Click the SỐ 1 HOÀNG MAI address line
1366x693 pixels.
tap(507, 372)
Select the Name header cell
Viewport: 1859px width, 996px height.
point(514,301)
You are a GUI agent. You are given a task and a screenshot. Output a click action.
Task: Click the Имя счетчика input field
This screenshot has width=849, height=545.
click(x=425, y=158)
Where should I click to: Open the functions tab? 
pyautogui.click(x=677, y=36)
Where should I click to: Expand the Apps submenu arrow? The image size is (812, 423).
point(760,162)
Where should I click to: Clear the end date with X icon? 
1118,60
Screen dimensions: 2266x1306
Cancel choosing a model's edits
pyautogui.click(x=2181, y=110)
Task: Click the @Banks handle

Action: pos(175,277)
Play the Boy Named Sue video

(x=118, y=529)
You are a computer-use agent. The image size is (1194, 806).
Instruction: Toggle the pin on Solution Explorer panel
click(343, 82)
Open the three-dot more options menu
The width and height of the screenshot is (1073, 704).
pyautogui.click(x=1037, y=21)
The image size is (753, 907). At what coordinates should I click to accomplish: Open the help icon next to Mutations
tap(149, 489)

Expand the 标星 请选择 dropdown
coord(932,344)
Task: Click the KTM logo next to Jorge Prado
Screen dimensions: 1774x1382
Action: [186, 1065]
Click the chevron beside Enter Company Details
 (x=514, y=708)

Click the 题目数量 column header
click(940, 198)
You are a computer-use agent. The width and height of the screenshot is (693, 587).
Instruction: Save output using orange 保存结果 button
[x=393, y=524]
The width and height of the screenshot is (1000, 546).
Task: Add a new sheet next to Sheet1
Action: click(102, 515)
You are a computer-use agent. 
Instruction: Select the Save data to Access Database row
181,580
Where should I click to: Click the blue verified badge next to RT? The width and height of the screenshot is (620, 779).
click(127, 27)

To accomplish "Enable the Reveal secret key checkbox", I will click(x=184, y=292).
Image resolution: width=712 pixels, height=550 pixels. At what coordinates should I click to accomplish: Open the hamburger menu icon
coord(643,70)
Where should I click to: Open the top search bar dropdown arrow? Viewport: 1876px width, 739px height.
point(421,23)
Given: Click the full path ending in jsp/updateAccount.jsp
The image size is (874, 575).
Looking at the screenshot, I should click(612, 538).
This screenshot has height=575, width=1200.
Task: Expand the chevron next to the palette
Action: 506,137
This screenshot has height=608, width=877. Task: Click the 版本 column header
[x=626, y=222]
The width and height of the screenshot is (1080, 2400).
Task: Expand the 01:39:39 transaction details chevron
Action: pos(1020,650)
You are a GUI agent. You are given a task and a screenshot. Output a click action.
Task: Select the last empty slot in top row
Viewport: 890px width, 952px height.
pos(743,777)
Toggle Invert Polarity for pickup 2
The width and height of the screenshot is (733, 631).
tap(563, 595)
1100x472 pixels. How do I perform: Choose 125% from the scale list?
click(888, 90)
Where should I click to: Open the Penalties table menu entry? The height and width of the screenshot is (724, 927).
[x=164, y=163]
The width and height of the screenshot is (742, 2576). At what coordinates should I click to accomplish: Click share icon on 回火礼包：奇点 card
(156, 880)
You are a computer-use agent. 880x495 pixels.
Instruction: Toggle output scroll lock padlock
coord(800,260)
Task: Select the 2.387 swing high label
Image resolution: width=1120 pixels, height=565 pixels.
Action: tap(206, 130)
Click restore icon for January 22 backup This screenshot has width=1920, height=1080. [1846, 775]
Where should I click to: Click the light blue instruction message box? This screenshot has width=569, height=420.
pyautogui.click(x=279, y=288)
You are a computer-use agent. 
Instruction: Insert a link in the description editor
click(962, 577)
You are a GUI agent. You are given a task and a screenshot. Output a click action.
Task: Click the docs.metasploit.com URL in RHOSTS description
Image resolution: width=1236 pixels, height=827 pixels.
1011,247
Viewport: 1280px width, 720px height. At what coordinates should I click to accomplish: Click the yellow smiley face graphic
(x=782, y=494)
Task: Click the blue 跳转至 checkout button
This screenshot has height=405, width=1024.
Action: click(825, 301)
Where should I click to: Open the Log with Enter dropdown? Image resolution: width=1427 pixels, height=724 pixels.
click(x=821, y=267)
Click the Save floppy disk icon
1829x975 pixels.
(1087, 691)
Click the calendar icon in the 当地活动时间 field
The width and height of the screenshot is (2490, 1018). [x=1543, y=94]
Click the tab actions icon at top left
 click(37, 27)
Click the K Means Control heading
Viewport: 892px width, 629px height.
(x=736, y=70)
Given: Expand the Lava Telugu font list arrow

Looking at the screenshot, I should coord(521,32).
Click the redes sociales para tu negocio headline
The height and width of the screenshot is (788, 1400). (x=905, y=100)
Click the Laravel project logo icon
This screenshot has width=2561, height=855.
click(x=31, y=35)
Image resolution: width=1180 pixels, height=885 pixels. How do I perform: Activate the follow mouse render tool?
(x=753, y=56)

++++++

Directions for this task. Give back the records above, character for character.

Response.
Click the SỐ 1 HOÀNG MAI address line
1366x693 pixels.
tap(507, 372)
Select the Name header cell
Viewport: 1859px width, 996px height.
point(514,301)
You are a GUI agent. You are given a task and a screenshot. Output a click action.
Task: Click the Имя счетчика input field
This screenshot has width=849, height=545.
click(x=425, y=158)
Where should I click to: Open the functions tab? 
pyautogui.click(x=677, y=36)
Where should I click to: Expand the Apps submenu arrow? The image size is (812, 423).
point(760,162)
Where should I click to: Clear the end date with X icon? 
1118,60
Screen dimensions: 2266x1306
Cancel choosing a model's edits
pyautogui.click(x=2181, y=110)
Task: Click the @Banks handle

Action: pos(175,277)
Play the Boy Named Sue video

(x=118, y=529)
You are a computer-use agent. The image size is (1194, 806).
Instruction: Toggle the pin on Solution Explorer panel
click(343, 82)
Open the three-dot more options menu
The width and height of the screenshot is (1073, 704).
pyautogui.click(x=1037, y=21)
The image size is (753, 907). At what coordinates should I click to accomplish: Open the help icon next to Mutations
tap(149, 489)

Expand the 标星 请选择 dropdown
coord(932,344)
Task: Click the KTM logo next to Jorge Prado
Screen dimensions: 1774x1382
Action: [186, 1065]
Click the chevron beside Enter Company Details
 (x=514, y=708)

Click the 题目数量 column header
click(940, 198)
You are a computer-use agent. The width and height of the screenshot is (693, 587).
Instruction: Save output using orange 保存结果 button
[x=393, y=524]
The width and height of the screenshot is (1000, 546).
Task: Add a new sheet next to Sheet1
Action: click(102, 515)
You are a computer-use agent. 
Instruction: Select the Save data to Access Database row
181,580
Where should I click to: Click the blue verified badge next to RT? The width and height of the screenshot is (620, 779).
click(127, 27)

To accomplish "Enable the Reveal secret key checkbox", I will click(x=184, y=292).
Image resolution: width=712 pixels, height=550 pixels. At what coordinates should I click to accomplish: Open the hamburger menu icon
coord(643,70)
Where should I click to: Open the top search bar dropdown arrow? Viewport: 1876px width, 739px height.
point(421,23)
Given: Click the full path ending in jsp/updateAccount.jsp
The image size is (874, 575).
Looking at the screenshot, I should click(612, 538).
This screenshot has height=575, width=1200.
Task: Expand the chevron next to the palette
Action: 506,137
This screenshot has height=608, width=877. Task: Click the 版本 column header
[x=626, y=222]
The width and height of the screenshot is (1080, 2400).
Task: Expand the 01:39:39 transaction details chevron
Action: pos(1020,650)
You are a GUI agent. You are given a task and a screenshot. Output a click action.
Task: Select the last empty slot in top row
Viewport: 890px width, 952px height.
pos(743,777)
Toggle Invert Polarity for pickup 2
The width and height of the screenshot is (733, 631).
tap(563, 595)
1100x472 pixels. How do I perform: Choose 125% from the scale list?
click(888, 90)
Where should I click to: Open the Penalties table menu entry? The height and width of the screenshot is (724, 927).
[x=164, y=163]
The width and height of the screenshot is (742, 2576). At what coordinates should I click to accomplish: Click share icon on 回火礼包：奇点 card
(156, 880)
You are a computer-use agent. 880x495 pixels.
Instruction: Toggle output scroll lock padlock
coord(800,260)
Task: Select the 2.387 swing high label
Image resolution: width=1120 pixels, height=565 pixels.
Action: tap(206, 130)
Click restore icon for January 22 backup This screenshot has width=1920, height=1080. [1846, 775]
Where should I click to: Click the light blue instruction message box? This screenshot has width=569, height=420.
pyautogui.click(x=279, y=288)
You are a computer-use agent. 
Instruction: Insert a link in the description editor
click(962, 577)
You are a GUI agent. You are given a task and a screenshot. Output a click action.
Task: Click the docs.metasploit.com URL in RHOSTS description
Image resolution: width=1236 pixels, height=827 pixels.
1011,247
Viewport: 1280px width, 720px height. At what coordinates should I click to accomplish: Click the yellow smiley face graphic
(x=782, y=494)
Task: Click the blue 跳转至 checkout button
This screenshot has height=405, width=1024.
Action: click(825, 301)
Where should I click to: Open the Log with Enter dropdown? Image resolution: width=1427 pixels, height=724 pixels.
click(x=821, y=267)
Click the Save floppy disk icon
1829x975 pixels.
(1087, 691)
Click the calendar icon in the 当地活动时间 field
The width and height of the screenshot is (2490, 1018). [x=1543, y=94]
Click the tab actions icon at top left
 click(37, 27)
Click the K Means Control heading
Viewport: 892px width, 629px height.
(x=736, y=70)
Given: Expand the Lava Telugu font list arrow

Looking at the screenshot, I should coord(521,32).
Click the redes sociales para tu negocio headline
The height and width of the screenshot is (788, 1400). (x=905, y=100)
Click the Laravel project logo icon
This screenshot has width=2561, height=855.
click(x=31, y=35)
Image resolution: width=1180 pixels, height=885 pixels. How do I perform: Activate the follow mouse render tool?
(x=753, y=56)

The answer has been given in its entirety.